Rows on where targets appear:
------------------------------------------------------------------------

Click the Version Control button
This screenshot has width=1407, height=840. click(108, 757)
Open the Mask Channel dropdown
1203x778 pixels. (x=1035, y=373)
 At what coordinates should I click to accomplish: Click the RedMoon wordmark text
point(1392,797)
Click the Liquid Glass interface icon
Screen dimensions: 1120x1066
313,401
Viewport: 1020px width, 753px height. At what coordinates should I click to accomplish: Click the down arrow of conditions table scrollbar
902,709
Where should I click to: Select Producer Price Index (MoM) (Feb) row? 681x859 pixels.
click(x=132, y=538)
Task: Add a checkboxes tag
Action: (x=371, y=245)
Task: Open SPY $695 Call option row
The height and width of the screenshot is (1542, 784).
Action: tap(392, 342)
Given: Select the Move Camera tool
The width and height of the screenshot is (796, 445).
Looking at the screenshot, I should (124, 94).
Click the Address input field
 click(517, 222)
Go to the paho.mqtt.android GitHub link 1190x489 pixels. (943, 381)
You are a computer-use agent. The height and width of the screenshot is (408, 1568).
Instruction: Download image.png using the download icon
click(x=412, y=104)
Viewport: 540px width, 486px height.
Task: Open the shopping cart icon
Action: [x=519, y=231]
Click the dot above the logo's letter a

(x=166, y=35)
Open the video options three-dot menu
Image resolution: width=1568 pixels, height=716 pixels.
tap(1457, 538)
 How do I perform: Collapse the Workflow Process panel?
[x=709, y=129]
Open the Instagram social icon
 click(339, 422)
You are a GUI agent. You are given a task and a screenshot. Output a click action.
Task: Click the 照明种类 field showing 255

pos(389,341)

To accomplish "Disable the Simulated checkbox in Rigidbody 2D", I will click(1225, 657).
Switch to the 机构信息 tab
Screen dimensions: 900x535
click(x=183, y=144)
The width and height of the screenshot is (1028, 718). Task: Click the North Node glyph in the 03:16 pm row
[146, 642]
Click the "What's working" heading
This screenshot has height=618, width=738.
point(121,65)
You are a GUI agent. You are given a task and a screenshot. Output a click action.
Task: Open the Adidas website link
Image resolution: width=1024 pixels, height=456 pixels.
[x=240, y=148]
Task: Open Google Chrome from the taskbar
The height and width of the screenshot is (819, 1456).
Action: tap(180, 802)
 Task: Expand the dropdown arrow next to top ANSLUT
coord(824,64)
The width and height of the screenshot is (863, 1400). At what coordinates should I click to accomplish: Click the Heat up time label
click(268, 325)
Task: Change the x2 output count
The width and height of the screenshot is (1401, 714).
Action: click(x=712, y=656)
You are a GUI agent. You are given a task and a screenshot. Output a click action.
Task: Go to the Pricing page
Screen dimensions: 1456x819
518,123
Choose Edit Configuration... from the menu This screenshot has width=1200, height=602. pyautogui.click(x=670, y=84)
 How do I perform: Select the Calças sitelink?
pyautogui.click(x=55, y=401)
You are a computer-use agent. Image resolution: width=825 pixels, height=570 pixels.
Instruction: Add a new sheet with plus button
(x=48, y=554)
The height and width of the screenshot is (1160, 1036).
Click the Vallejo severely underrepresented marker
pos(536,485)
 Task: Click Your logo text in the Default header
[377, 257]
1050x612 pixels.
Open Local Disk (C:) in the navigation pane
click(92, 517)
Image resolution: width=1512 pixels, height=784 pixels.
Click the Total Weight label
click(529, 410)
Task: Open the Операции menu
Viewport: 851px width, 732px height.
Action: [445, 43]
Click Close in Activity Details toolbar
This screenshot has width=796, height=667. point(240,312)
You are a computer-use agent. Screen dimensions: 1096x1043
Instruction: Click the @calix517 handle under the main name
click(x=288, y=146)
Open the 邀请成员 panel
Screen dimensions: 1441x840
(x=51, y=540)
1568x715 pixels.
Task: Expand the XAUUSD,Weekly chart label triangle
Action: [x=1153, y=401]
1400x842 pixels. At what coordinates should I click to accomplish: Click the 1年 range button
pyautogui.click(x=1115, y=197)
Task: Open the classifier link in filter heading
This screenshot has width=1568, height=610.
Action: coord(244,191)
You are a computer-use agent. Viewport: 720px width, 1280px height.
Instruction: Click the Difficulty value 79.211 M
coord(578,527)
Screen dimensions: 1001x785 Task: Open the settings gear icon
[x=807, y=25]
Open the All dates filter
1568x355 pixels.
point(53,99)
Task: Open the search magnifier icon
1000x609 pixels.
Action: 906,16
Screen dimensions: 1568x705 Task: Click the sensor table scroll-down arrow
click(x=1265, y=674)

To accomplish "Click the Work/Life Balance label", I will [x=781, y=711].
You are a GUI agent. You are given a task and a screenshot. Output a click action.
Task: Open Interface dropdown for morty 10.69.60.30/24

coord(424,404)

------------------------------------------------------------------------

Problem statement: Please list every line of the records above that contains the string "logo", treating uppercase and lowercase as different.

Answer to the task:
Click the dot above the logo's letter a
 Task: Click Your logo text in the Default header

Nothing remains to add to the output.